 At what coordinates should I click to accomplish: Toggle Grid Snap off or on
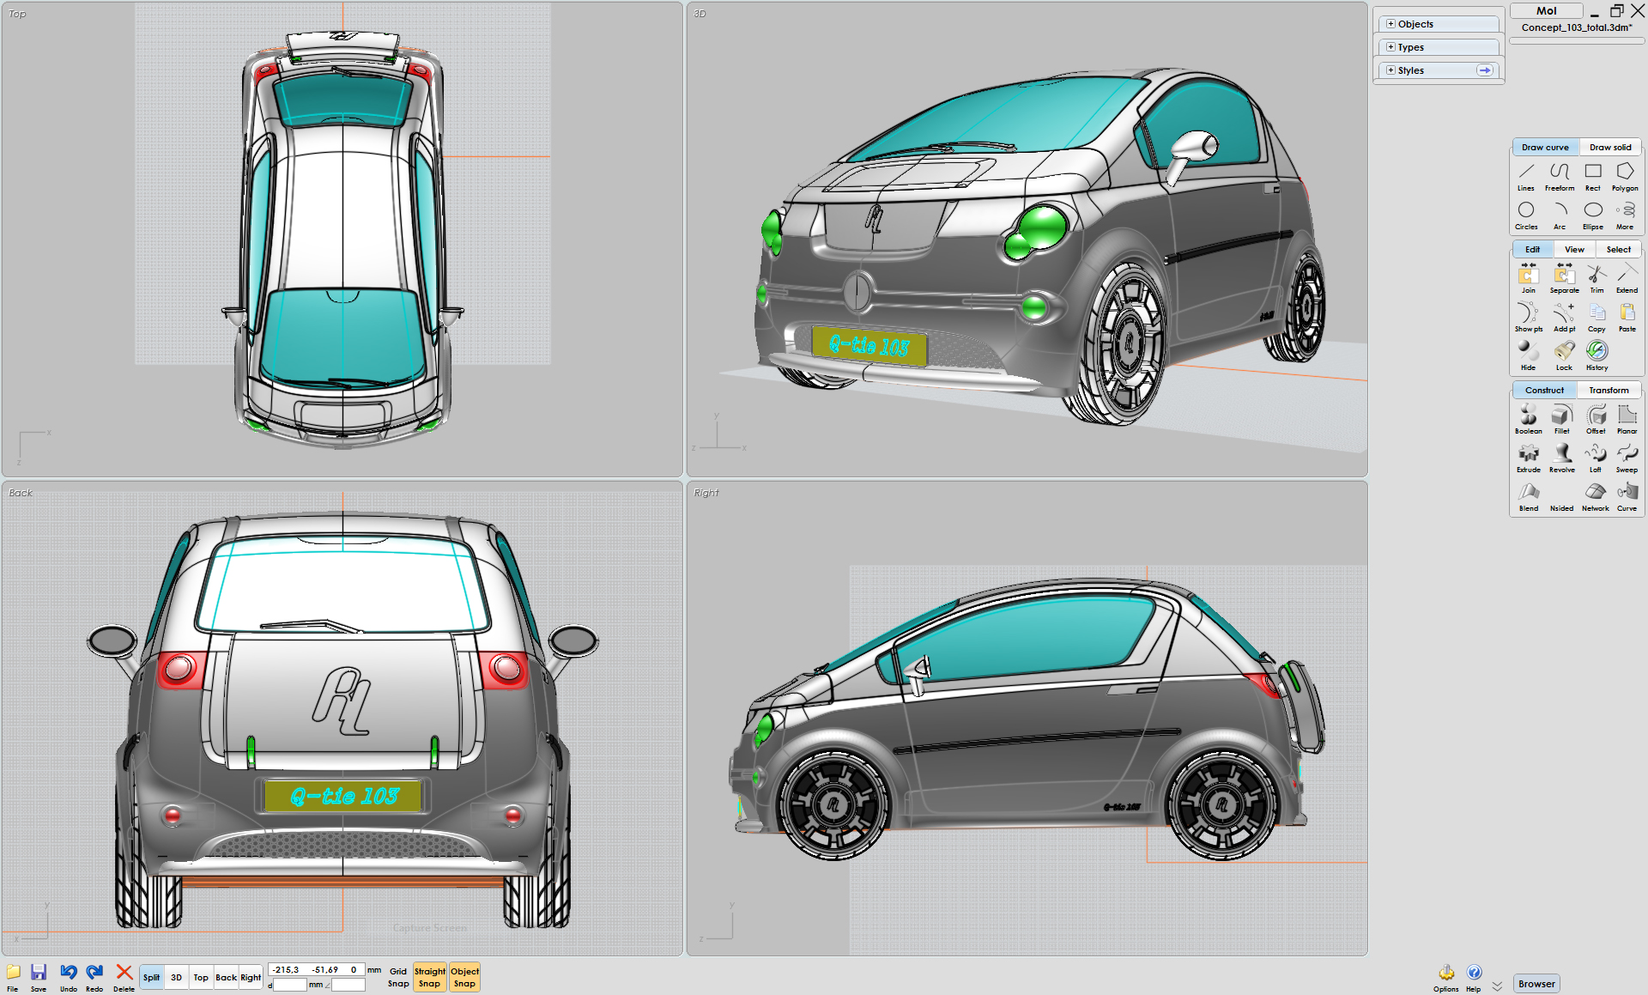click(398, 977)
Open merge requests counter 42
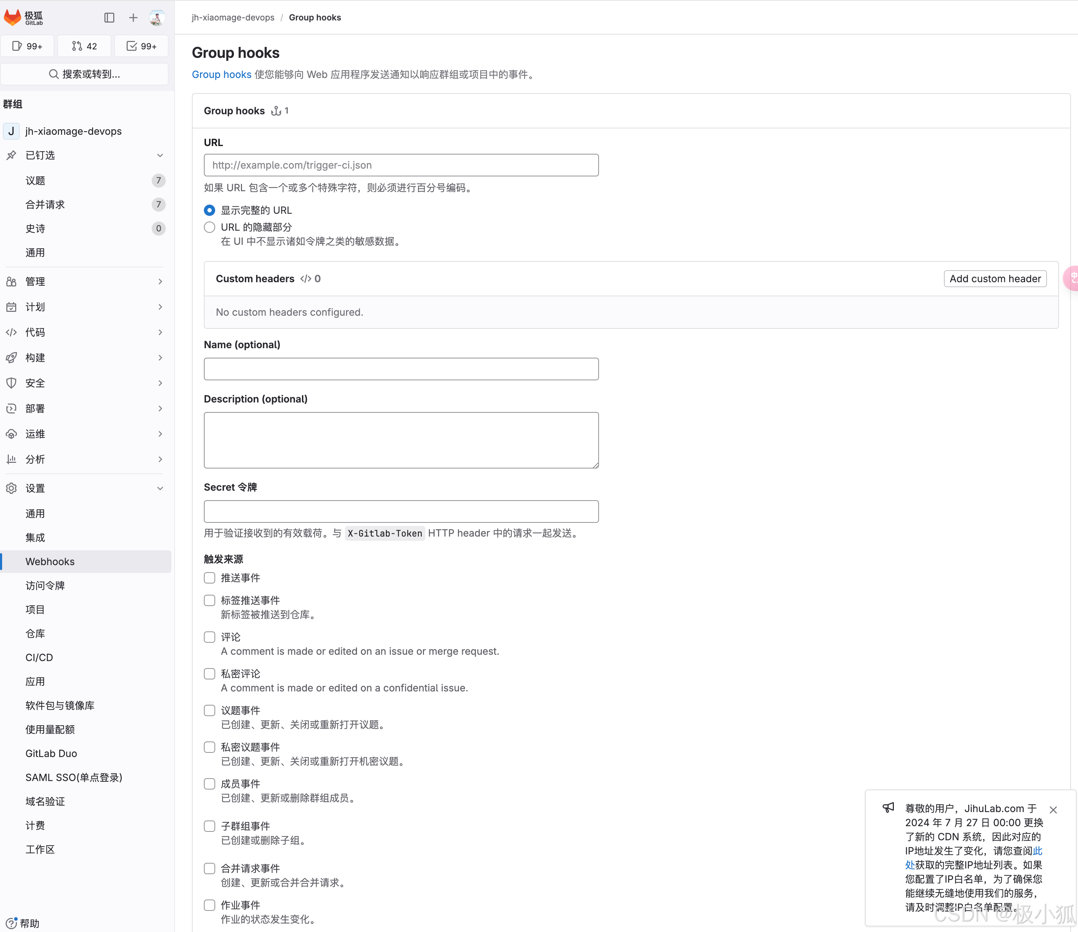 [x=84, y=46]
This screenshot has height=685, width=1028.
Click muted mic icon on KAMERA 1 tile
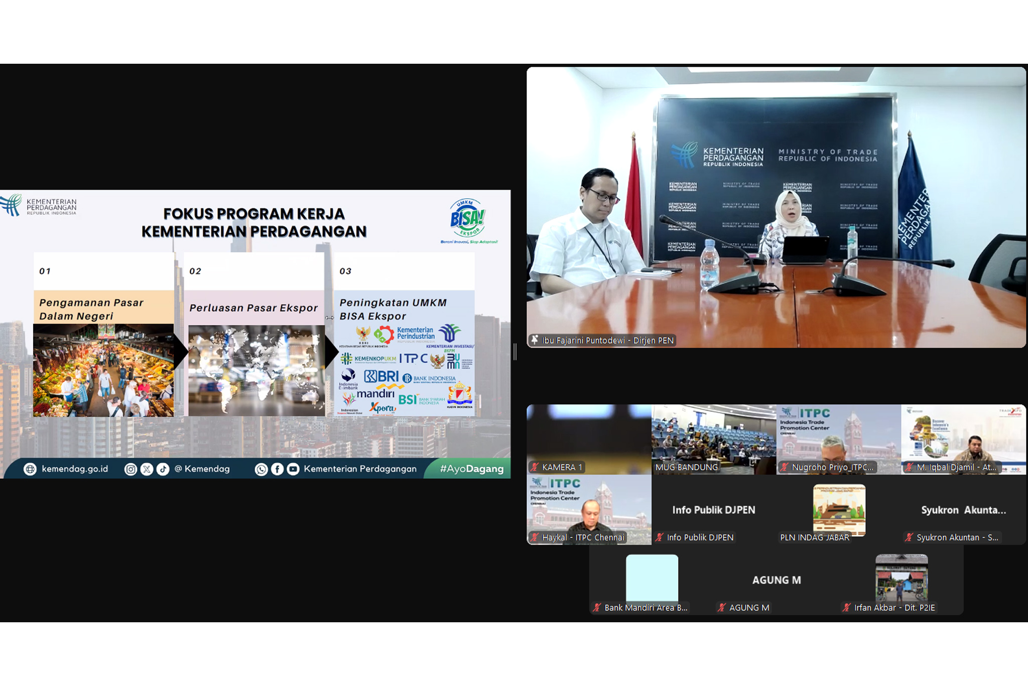pyautogui.click(x=535, y=467)
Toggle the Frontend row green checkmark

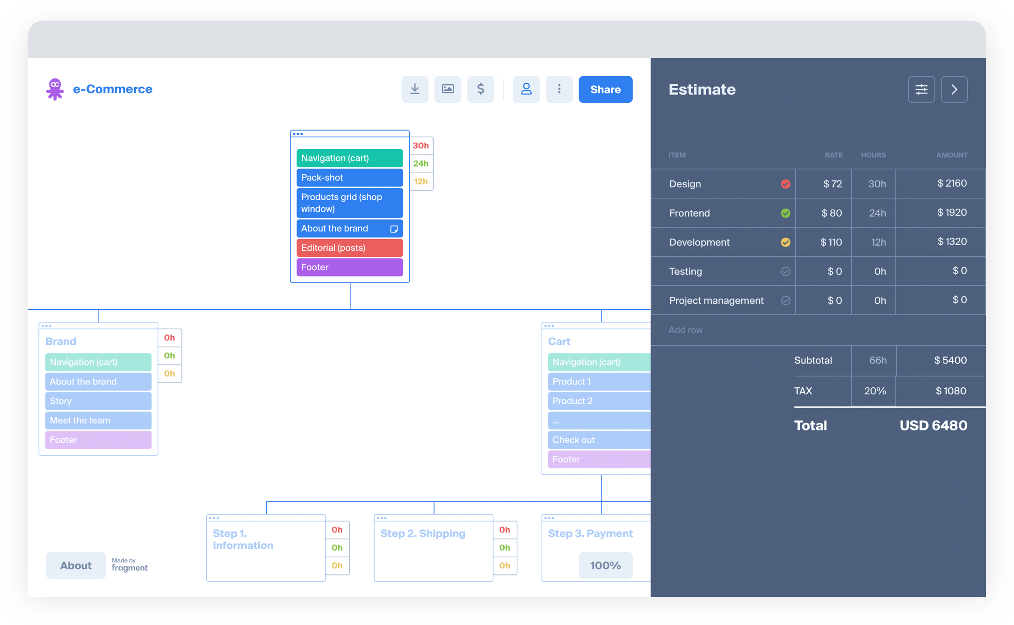[785, 213]
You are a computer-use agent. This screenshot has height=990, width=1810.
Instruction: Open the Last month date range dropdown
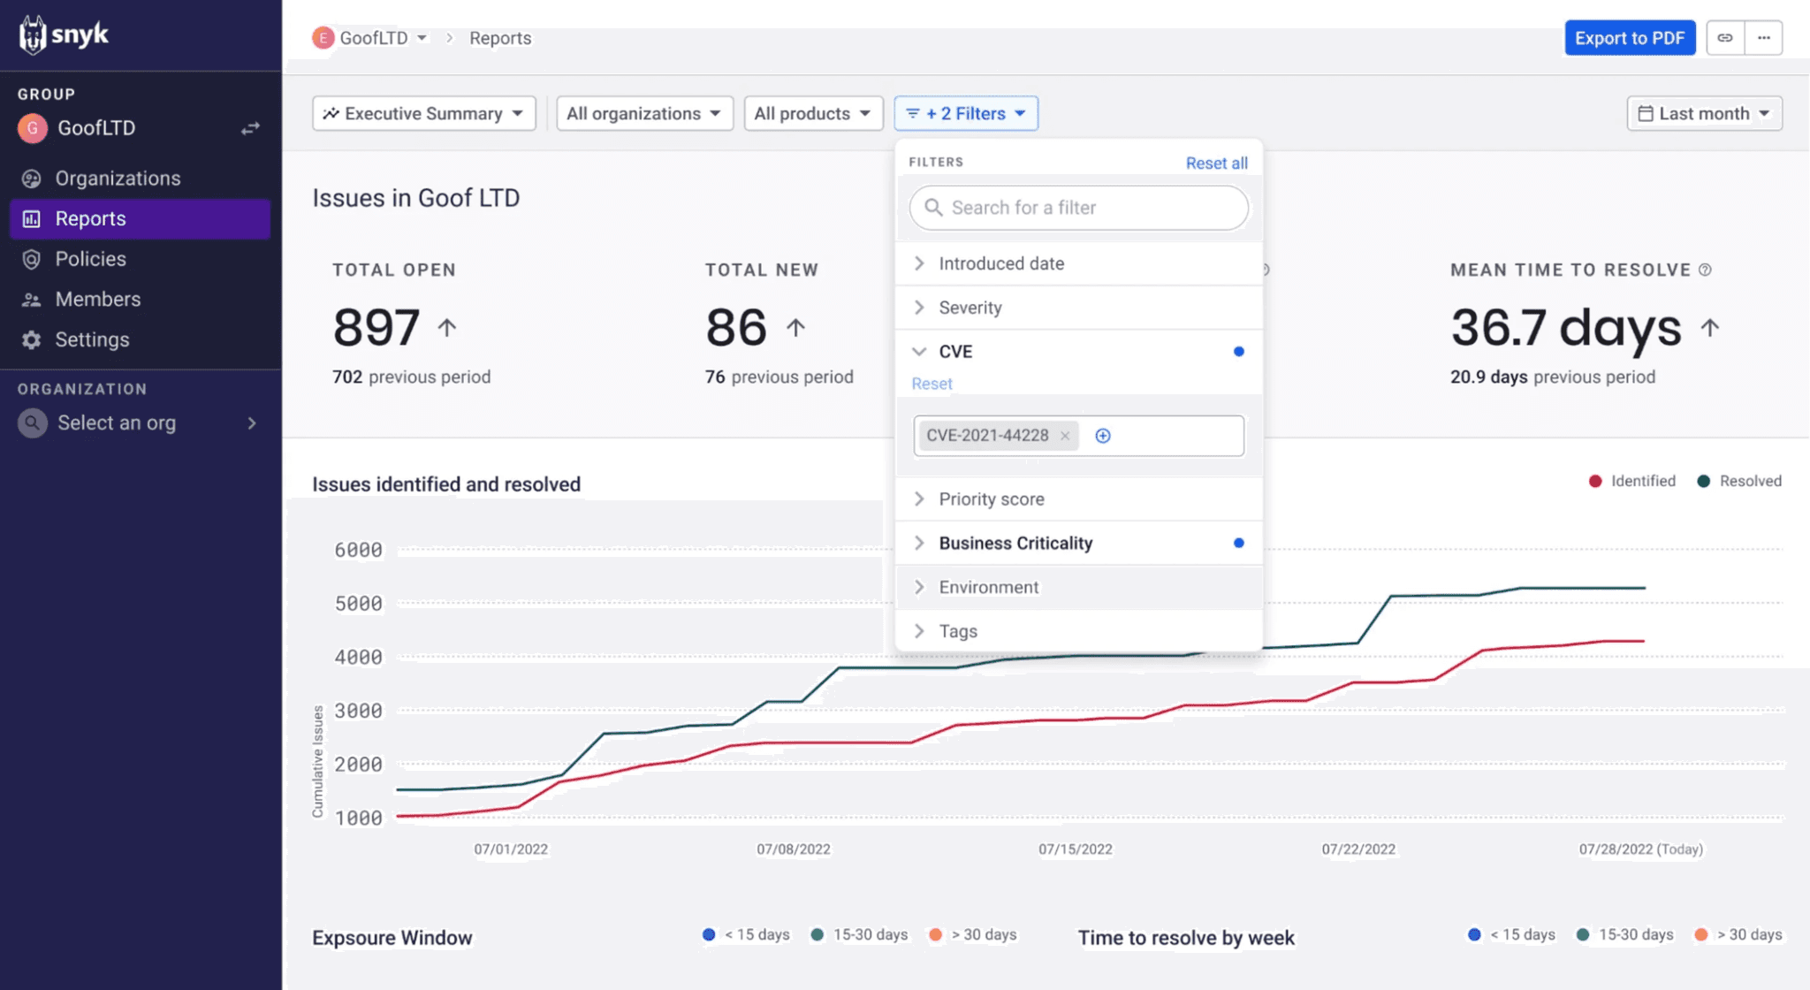(x=1704, y=113)
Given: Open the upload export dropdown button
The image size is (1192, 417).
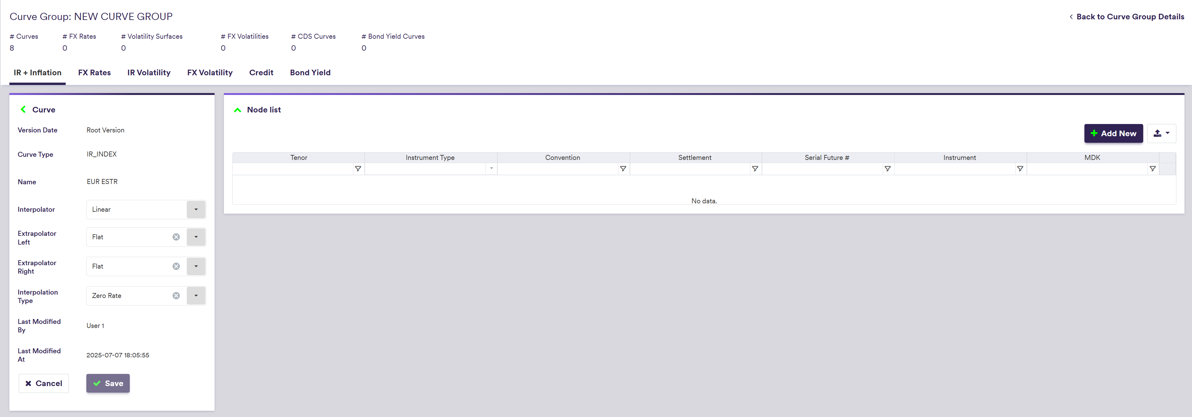Looking at the screenshot, I should tap(1161, 134).
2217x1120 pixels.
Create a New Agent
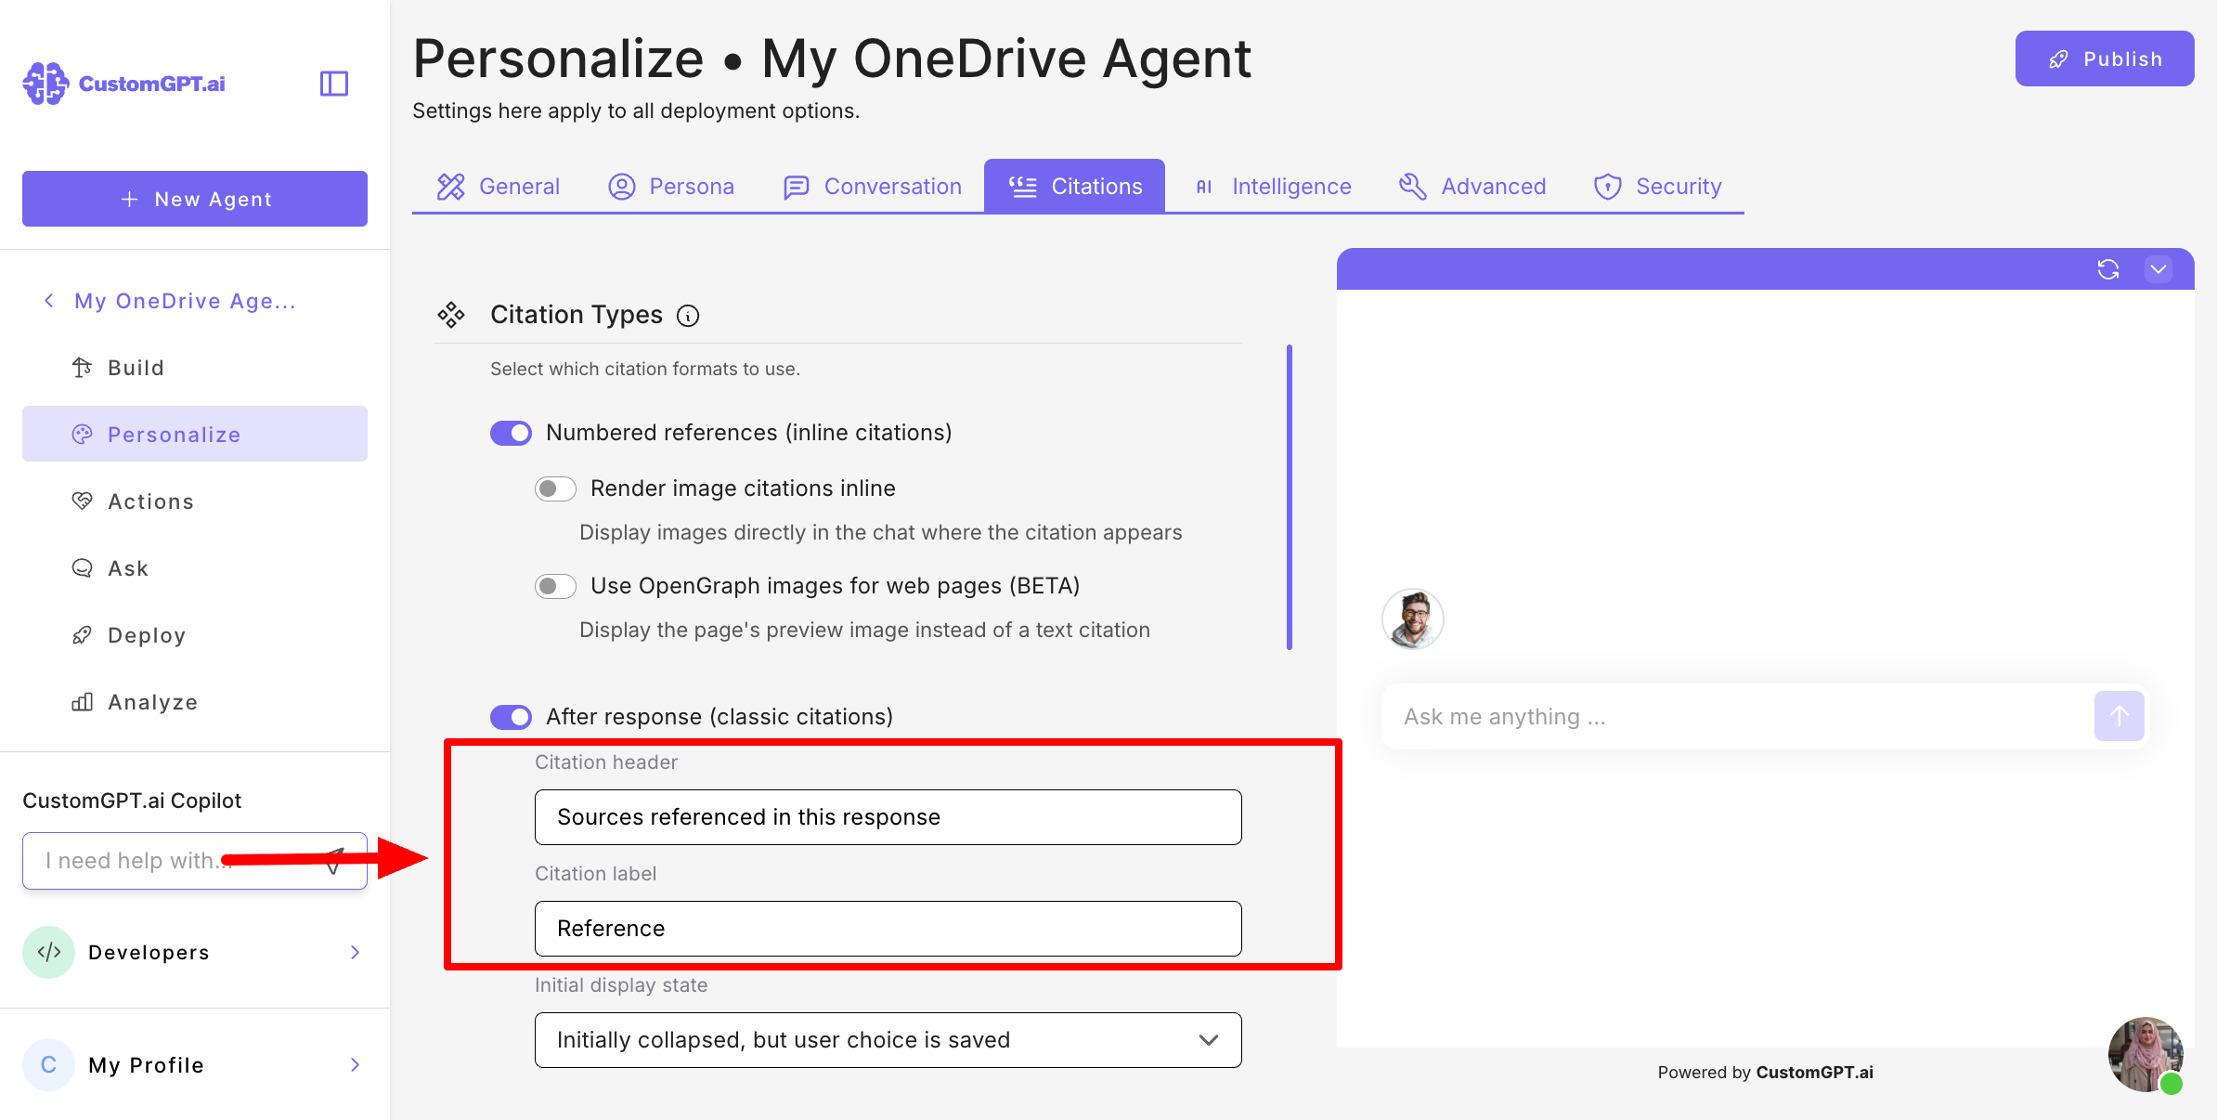click(x=195, y=199)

= To do =
Begin at the line containing "This screenshot has height=685, width=1028." and restate exactly every line through the end of the material, skipping the pictures.

= Output below =
This screenshot has height=685, width=1028.
Click muted mic icon on KAMERA 1 tile
pyautogui.click(x=535, y=467)
Toggle the Frontend row green checkmark

[785, 213]
You are a computer-use agent. This screenshot has height=990, width=1810.
Instruction: Open the Last month date range dropdown
(x=1704, y=113)
Given: Open the upload export dropdown button
The image size is (1192, 417).
Looking at the screenshot, I should tap(1161, 134).
2217x1120 pixels.
Create a New Agent
click(x=195, y=199)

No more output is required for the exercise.